Since TimingOutQueries are decorators around regular Queries, to manufacture a TimingOutQuery you have to first manufacture a regular Query. In this example, the TimingOutQueryFactory takes another Factory as an argument. This could be a simple QueryFactory or something more complex–allowing Factories to be composed indefinitely. With this we stack together timeouts, logging, statistics gathering, and debugging like so many pieces of legos. This smacks of the oft-ridiculed Java AbstractFactoryFactoryInterface. But let me put it bluntly: AbstractFactoryFactoryInterface's are how you write real, modular software–not little fart applications.

This seems like a bit of a mind-fuck because we here have Factory Decorators that take Decorated Factories that make Decorated Queries. It’s so meta! (Actually, “meta” in Greek means nothing like “meta” in English. “Meta” plus the accusative means “after” so Aristotle’s Metaphysics is actually just a book “after [the book on] physics”. Anyway.) So all these crazy FactoryFactoryDecorators sound kind-of scary at first but it is just the kind of abstraction on top of abstraction and closure under composition that allows complex software to be made simple. Manage complexity by taking many things and re-conceiving of them as just one thing; this one thing is then combined with many other things and the process is repeated up the ladder of abstraction until you reach the Godhead.

Taking this to the next level

To take this even further, let’s add a new feature: per-query timeouts. At one point in the history of FlockDB, there was a global 3-second timeout. This was really stupid given that our most common query has a latency of 0.5ms and a standard deviation of 2ms. If you have a global timeout you must set your timeout around your most expensive query not your most common query (otherwise, your most expensive query will always timeout!). But for a production system, cheap frequent queries, if they start exceeding 2 standard deviations, can take down your site. So a sensible timeout for these frequent queries is like 5ms. But we had it set to 3,000 ms!! Yikes. So let’s change it!

    class PerQueryTimingOutQueryFactory(queryFactory: QueryFactory, timeouts: Map[String, Duration])
      extends QueryFactory {

      def apply(connection: Connection, query: String, params: Any*) = {
        new TimingOutQuery(queryFactory(connection, query, params: _*), timeouts(query)) // YAY
      }
    }

That’s it. We’ve now implemented a new Timeout strategy in one line of code! And to wire it all together it is a piece of cake! Querulous makes no assumptions about how best to implement a timing-out strategy, it doesn’t even assume you’ll want timeouts (in fact, there are some cases you don’t want any timeouts). Querulous achieves modularity by providing an “injection point” for the programmer to layer on custom functionality. It takes QueryFactories as a parameter to the method, which can return arbitrarily decorated Queries.

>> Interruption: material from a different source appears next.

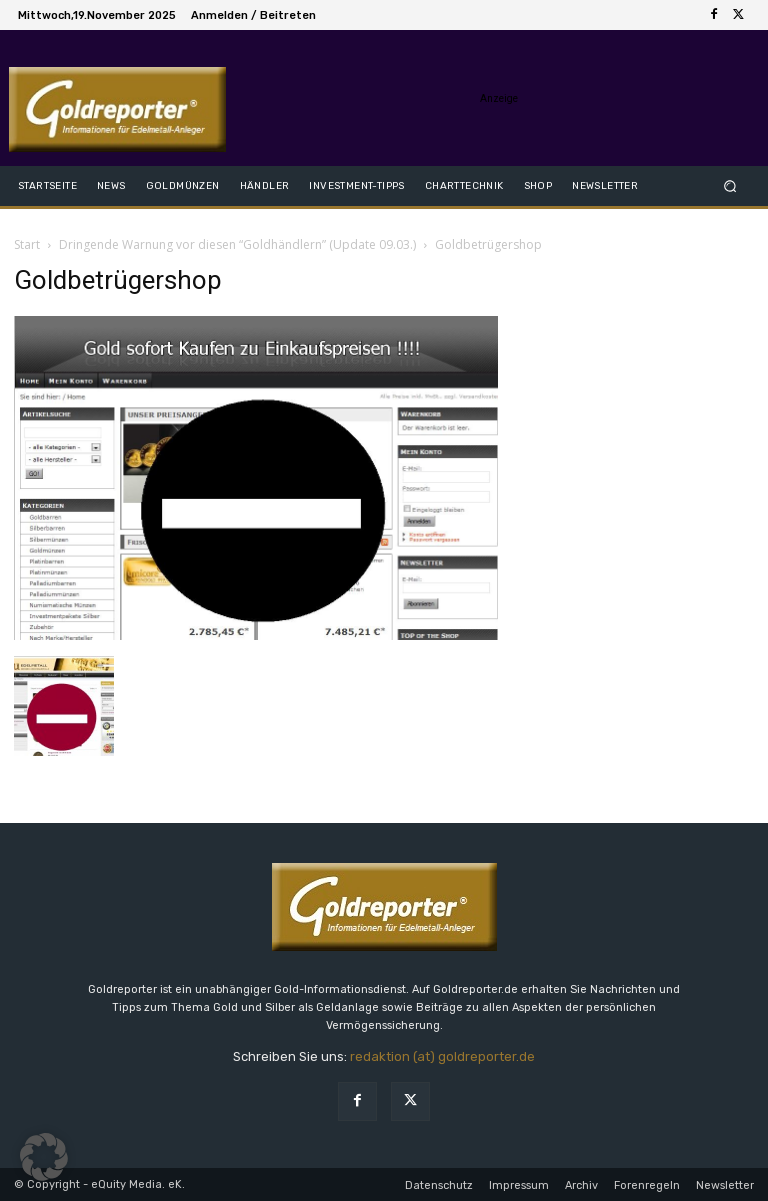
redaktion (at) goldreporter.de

I love this example because it’s so simple but yet it’s no toy. It also emphasizes the value of Dependency Injection more generally than just with Factories. We could have written the TimingOutQuery with a static global constant (probably the most common programming technique):

    class TimingOutQuery(query: Query) extends QueryProxy(query) {
      val TIMEOUT = 3.seconds

But intead it is injected as a parameter to the constructor to the TimingOutQuery:

     class TimingOutQueryFactory(queryFactory: QueryFactory, timeout: Duration) extends QueryFactory {
        def apply(connection: Connection, query: String, params: Any*) = {
          new TimingOutQuery(queryFactory(connection, query, params: _*), timeout)
        }
      }

This enables the TimingOutQueryFactory to invoke a function to choose the appropriate timeout for this query. In this case, we just look some shit up in a hash table (timeouts(query)) and we’re done.

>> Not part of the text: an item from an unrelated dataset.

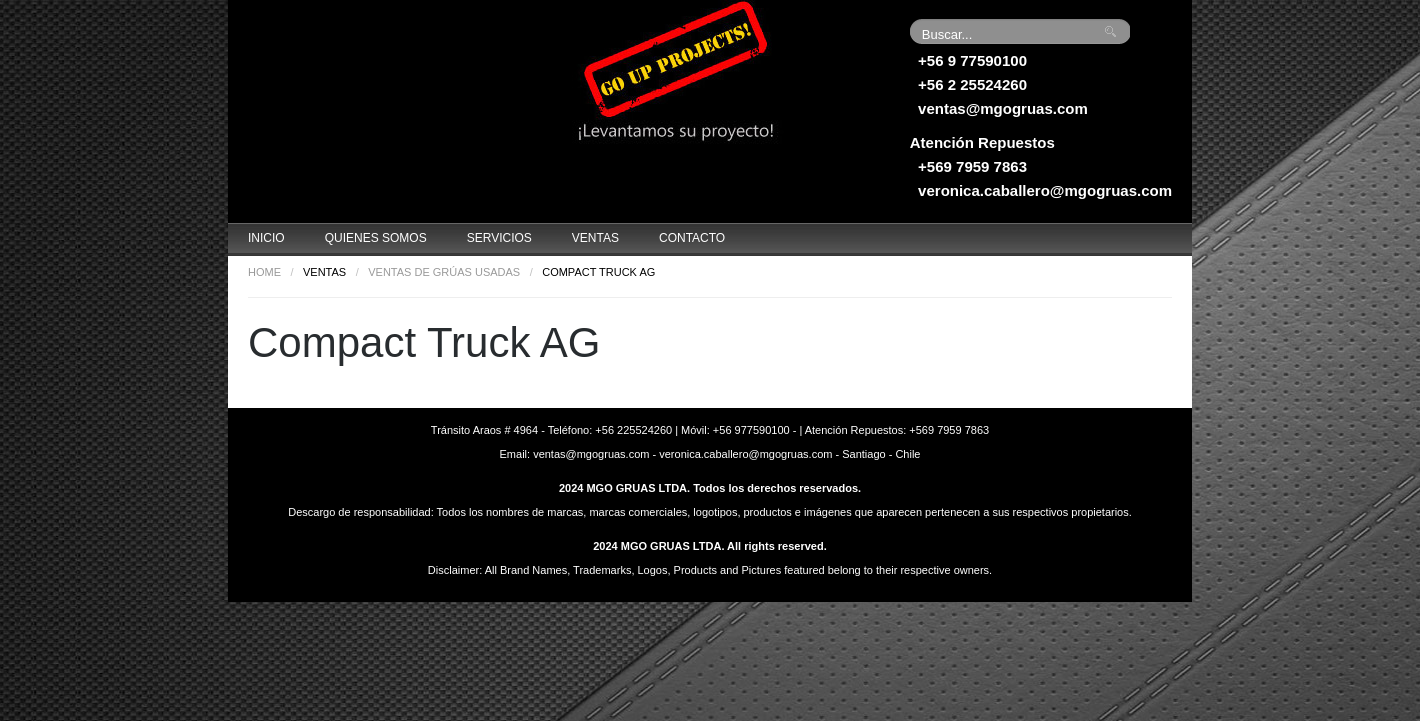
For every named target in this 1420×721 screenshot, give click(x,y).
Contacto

Yes, all this FactoryFactory bullshit is exactly what you hate about Java. But it’s amazing not how just short this code is but that it could be configured by any programmer anywhere, regardless of whether they have access to the source code that actually instantiates and executes queries. Any user of Querulous can decide if she want timeouts or not, and she can decide if they also want debugging, stats gathering, and so forth–Querulous hard-codes no assumptions. So, yay modularity.